### Task requirements:
Reproduce word for word the part of the campaign journal below, starting with "I stood in Captain" and going on through "be a sailor.".

### Passage shown:

- - -

# Needle watchers



## Dantardis (Sep 28, 2008)

OOC: Hi all.  I am going to type up our adventures in Richmond's Campaign, mainly from the point of view of my character, Hantaro.  I will start tomorrow.  Feel free to add your own notes as we go along.


----------



## Dantardis (Oct 4, 2008)

*March 14th DT 1610*

I stood in Captain Finisterre's office nervously as he interviewed me.  "I'm looking for some people to participate in a salvage operatin  somewhere in the Coral Sea.  Would you be interested?"
I confirmed my assent and Captain Finisterre introduced me to the others who would be accompanying me on this mission.
Fist there was a halfling, Chico, who was wearing the holy symbol of Pelor.  Next to him was a wild elf, Finder Morgan, who appeared to be some kind of sailor.  On his right stood a female human, Arianne,  who like me appears to have been trained as a magi. Next to her stood an albino hadozee, Prinn of the Thunderchild, who appeared to be a sailor.
The final member of our group, Rapheal appeared to be a nobleman.
The captain then took us up to our ship, the Lucky Sue.  The crew appeared to be composed of a mixture of human and hadozee and it appeared that the majority of them had sailed with the captain before.

- - -

### Dataset excerpt:
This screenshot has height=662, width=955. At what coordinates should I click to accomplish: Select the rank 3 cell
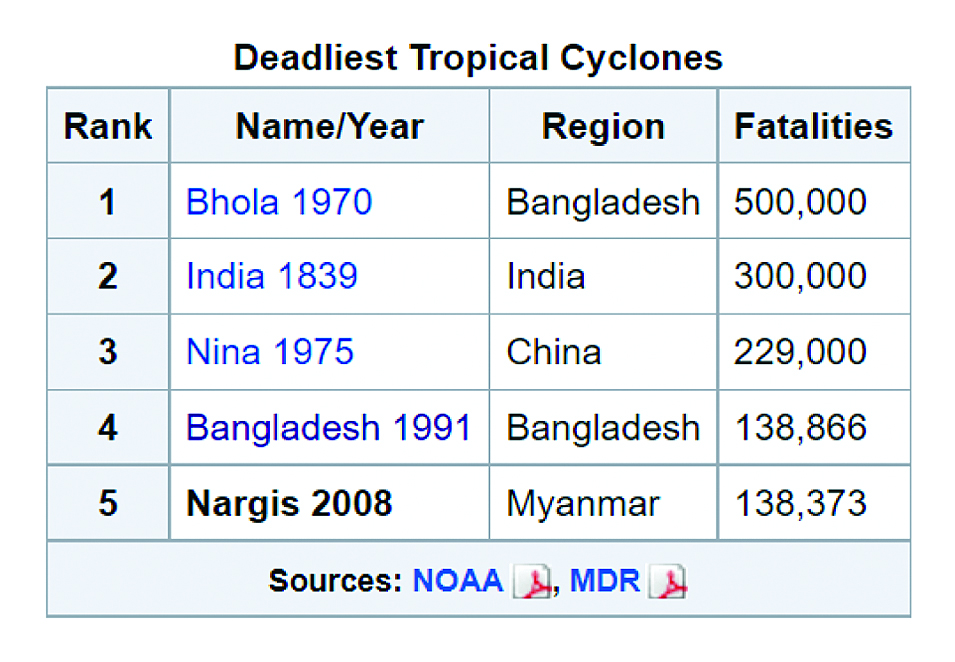pos(108,351)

- - -

### Solution:
I stood in Captain Finisterre's office nervously as he interviewed me.  "I'm looking for some people to participate in a salvage operatin  somewhere in the Coral Sea.  Would you be interested?"
I confirmed my assent and Captain Finisterre introduced me to the others who would be accompanying me on this mission.
Fist there was a halfling, Chico, who was wearing the holy symbol of Pelor.  Next to him was a wild elf, Finder Morgan, who appeared to be some kind of sailor.  On his right stood a female human, Arianne,  who like me appears to have been trained as a magi. Next to her stood an albino hadozee, Prinn of the Thunderchild, who appeared to be a sailor.